Question

Five persons A, B, C, D and E are in the queue of a shop. The probability that A and E are always together is:
a) $\dfrac{1}{4}$
b) $\dfrac{2}{3}$
c) $\dfrac{2}{5}$
d) $\dfrac{3}{5}$

Answer 1

Hint: In the given question, we are provided with the number of people standing in the queue and are asked to evaluate probability considering person A and person B are always together. Since A and E are together, we consider them as 1 person. Further, it could be solved using basic knowledge of probability.

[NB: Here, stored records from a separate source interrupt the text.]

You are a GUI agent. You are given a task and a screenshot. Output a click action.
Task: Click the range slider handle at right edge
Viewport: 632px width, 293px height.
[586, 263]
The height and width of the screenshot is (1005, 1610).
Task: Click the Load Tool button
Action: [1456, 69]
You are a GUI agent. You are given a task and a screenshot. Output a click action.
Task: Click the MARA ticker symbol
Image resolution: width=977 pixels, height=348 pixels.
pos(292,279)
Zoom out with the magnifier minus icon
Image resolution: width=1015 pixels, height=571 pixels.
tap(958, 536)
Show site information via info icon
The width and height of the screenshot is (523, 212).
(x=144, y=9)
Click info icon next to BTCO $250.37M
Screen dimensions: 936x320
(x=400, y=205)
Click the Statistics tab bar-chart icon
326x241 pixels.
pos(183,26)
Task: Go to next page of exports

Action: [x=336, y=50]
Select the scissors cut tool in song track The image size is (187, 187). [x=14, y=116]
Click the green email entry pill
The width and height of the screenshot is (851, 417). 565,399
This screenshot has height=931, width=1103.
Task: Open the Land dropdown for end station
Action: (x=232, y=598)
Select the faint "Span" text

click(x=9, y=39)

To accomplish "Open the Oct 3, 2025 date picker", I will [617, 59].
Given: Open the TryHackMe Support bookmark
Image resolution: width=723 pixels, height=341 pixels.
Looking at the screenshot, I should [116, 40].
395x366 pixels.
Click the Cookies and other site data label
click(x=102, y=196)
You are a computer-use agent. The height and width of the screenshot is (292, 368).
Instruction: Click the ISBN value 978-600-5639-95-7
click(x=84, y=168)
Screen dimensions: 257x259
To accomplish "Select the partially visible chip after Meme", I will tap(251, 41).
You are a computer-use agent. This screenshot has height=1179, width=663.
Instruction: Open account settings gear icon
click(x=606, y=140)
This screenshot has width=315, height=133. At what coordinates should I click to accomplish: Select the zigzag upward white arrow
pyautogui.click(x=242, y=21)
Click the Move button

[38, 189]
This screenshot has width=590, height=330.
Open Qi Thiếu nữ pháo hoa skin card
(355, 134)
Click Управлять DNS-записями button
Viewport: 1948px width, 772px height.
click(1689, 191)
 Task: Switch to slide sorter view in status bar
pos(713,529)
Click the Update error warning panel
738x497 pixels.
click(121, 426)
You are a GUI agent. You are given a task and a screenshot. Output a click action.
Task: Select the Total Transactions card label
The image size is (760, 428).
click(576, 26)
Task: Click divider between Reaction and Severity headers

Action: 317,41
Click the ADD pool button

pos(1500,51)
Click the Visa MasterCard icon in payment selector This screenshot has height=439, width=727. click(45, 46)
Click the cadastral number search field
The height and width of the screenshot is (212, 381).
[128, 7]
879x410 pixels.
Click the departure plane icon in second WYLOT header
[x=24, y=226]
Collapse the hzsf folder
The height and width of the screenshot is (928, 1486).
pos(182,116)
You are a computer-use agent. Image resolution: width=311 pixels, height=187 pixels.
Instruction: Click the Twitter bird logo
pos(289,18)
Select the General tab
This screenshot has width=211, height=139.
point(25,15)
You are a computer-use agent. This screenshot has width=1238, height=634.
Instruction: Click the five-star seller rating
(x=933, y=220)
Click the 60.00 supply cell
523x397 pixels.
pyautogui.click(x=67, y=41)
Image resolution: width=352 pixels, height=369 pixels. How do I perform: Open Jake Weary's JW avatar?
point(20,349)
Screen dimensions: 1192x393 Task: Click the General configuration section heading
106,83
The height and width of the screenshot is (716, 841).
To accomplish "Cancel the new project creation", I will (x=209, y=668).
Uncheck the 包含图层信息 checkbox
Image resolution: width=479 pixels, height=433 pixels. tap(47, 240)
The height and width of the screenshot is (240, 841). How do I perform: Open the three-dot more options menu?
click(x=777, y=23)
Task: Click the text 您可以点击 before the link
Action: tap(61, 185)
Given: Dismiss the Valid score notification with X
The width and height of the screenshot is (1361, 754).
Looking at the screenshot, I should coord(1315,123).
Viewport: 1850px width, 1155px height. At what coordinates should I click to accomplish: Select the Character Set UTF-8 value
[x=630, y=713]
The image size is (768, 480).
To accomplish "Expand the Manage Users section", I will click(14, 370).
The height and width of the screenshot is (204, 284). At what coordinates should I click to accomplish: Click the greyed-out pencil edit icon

Complete step by step Solution: We are given that there are $5$ persons viz. A, B, C, D, E standing in the queue
Total number of ways they could be arranged = $5!$
Also, people A and E are together
We can consider AE =$1$ person
They can be arranged as AE and EA
The above statement implies, Number of ways A and E can be arranged = $2!$
Now the remaining persons could be arranged in $4!$ ways.
Therefore, the Total number of ways = $4!*2!$
To evaluate the probability of person A and person E always together;
= $\dfrac{4!*2!}{5!}$
= $\dfrac{(4*3*2*1)(2*1)}{(5*4*3*2*1)}$
= $\dfrac{2}{5}$
Thus, the probability that A and E are always together is $\dfrac{2}{5}$

Option c) $\dfrac{2}{5}$ is correct.

Note: Whenever two or more elements are mentioned to be always together, it is expected to consider them as a single element. There is a need to calculate the number of ways these elements could be arranged separately. This key point helps to solve all such types of problems.